> _SUPPLIED PASSAGE_
BusinessLogs has a great take on the Techcrunch redesign.
A fair amount of digging and surmising comes to this:
What this says to me is that Michael gave her specific instructions on what he wanted it to look like (“newspaper-ish” comes to mind as a common client request), and although Rachel had her thoughts and ideas about what a new TechCrunch should look like, they were pre-empted by what Mike gave her as an instruction set. This happens a lot in client work, which I’m sure Rachel knows very well, and that’s the idea that no matter what vision you have in your head for a client’s site, it doesn’t matter if it doesn’t match their vision for the site.
To me, this is all to painful a memory. Designers are often treated like their skills are akin to flipping burgers at the local fast food chain. Why even hire a designer if you’re just going to dictate what you want them to do?
Most kids can build an html template, it’s easy. The skills you hire a designer for should be anything but the basic ability to piece html together.
Having said all that, I think he did a fairly good job on the ads, though some would clearly disagree.

> _TASK DESCRIPTION_
In the post on the TechCrunch redesign, condense the paragraph beginning "What this says to me is that Michael" into two or three sentences, keeping its main points.

> _SUPPLIED ENTRIES_
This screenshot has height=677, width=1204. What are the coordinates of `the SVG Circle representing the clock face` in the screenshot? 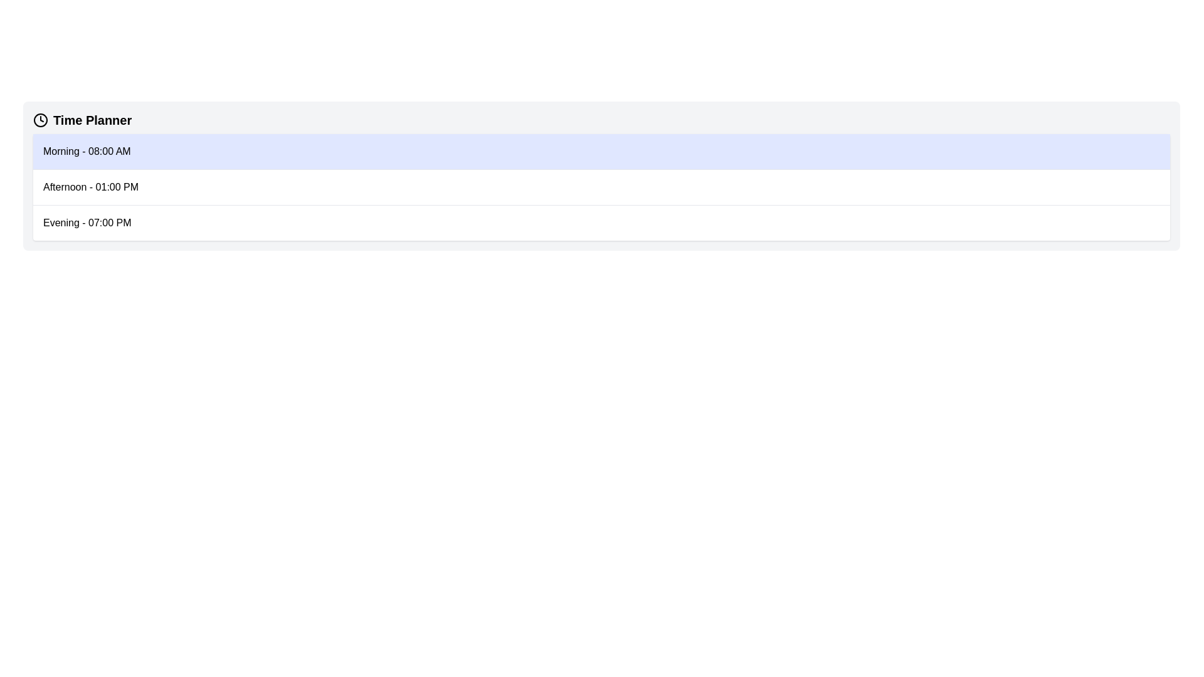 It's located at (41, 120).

--

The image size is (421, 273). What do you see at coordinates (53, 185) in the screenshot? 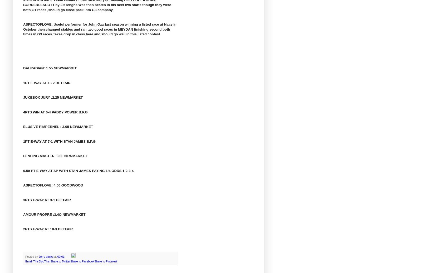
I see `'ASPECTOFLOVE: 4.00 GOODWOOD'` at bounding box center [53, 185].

==

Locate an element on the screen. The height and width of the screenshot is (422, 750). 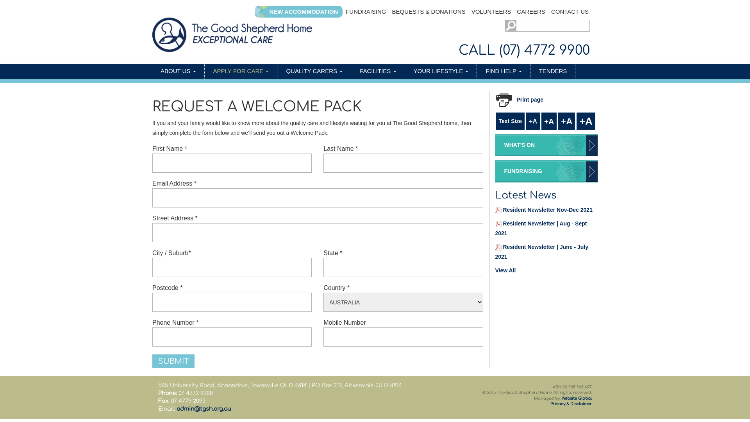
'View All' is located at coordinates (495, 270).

> _RESPONSE FOR THIS EXERCISE_
Michael apparently gave Rachel specific instructions on how the redesign should look ("newspaper-ish" being a common client request), which pre-empted her own ideas for a new TechCrunch. This happens often in client work: whatever vision a designer has for a client's site doesn't matter if it doesn't match the client's vision.